Developing a vacuum electrospray source to implement efficient atmospheric sampling for miniature ion trap mass spectrometer Quan Yu1,*, Qian Zhang 1, Xinqiong Lu1, Xiang Qian1,**, Kai Ni1, Xiaohao Wang1,2 1

(Division of Advanced Manufacturing, Graduate School at Shenzhen, Tsinghua University, Shenzhen

518055) 2

(State Key Laboratory of Precision Measurement Technology and Instruments, Department of

Precision Instruments and Mechanology, Tsinghua University, Beijing 100084)

* Correspondence to: [email protected] ** Correspondence to: [email protected]

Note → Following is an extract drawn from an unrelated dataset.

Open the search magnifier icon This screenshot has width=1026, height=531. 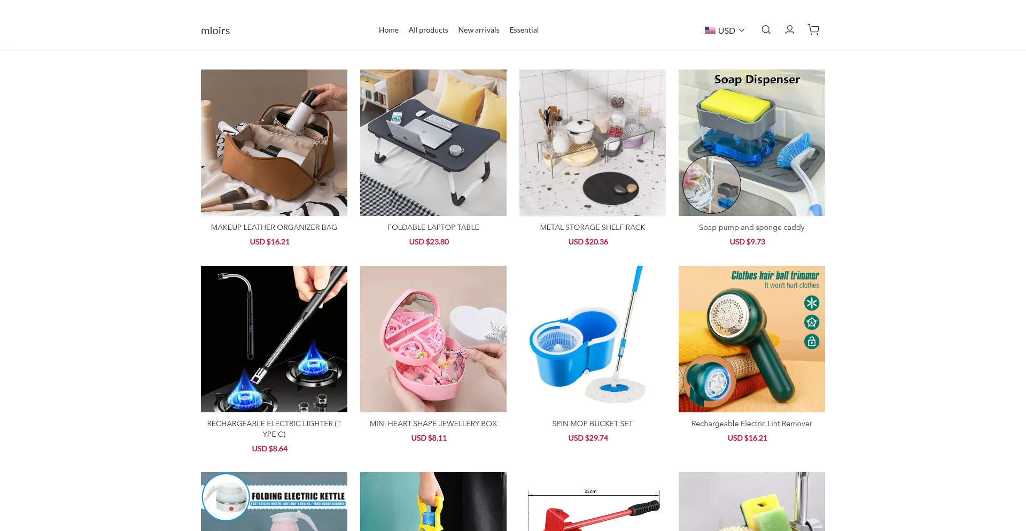(766, 30)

Abstract: The performance of a miniature mass spectrometer in atmospheric analysis is closely related to the design of its sampling system. In this study, a simplified vacuum electrospray ionization (VESI) source was developed based on a combination of several techniques, including the discontinuous atmospheric pressure interface, direct capillary sampling, and pneumatic-assisted electrospray. Pulsed air was used as a vital factor to facilitate the operation of electrospray ionization in vacuum chamber. This VESI device can be used as an efficient atmospheric sampling interface when coupling with a miniature rectilinear ion trap (RIT) mass spectrometer. The developed VESI-RIT instrument enables regular ESI analysis of liquid, and its qualitative and quantitative capabilities have been characterized by using various solution samples. A limit of detection of 8 ppb could be attained for arginine in a methanol solution. In addition, extractive electrospray ionization of organic compounds can be implemented by using the same VESI device, as long as the gas analytes are injected with the pulsed auxiliary air. This methodology can extend the use of the proposed VESI technique to rapid and online analysis of gaseous and volatile samples.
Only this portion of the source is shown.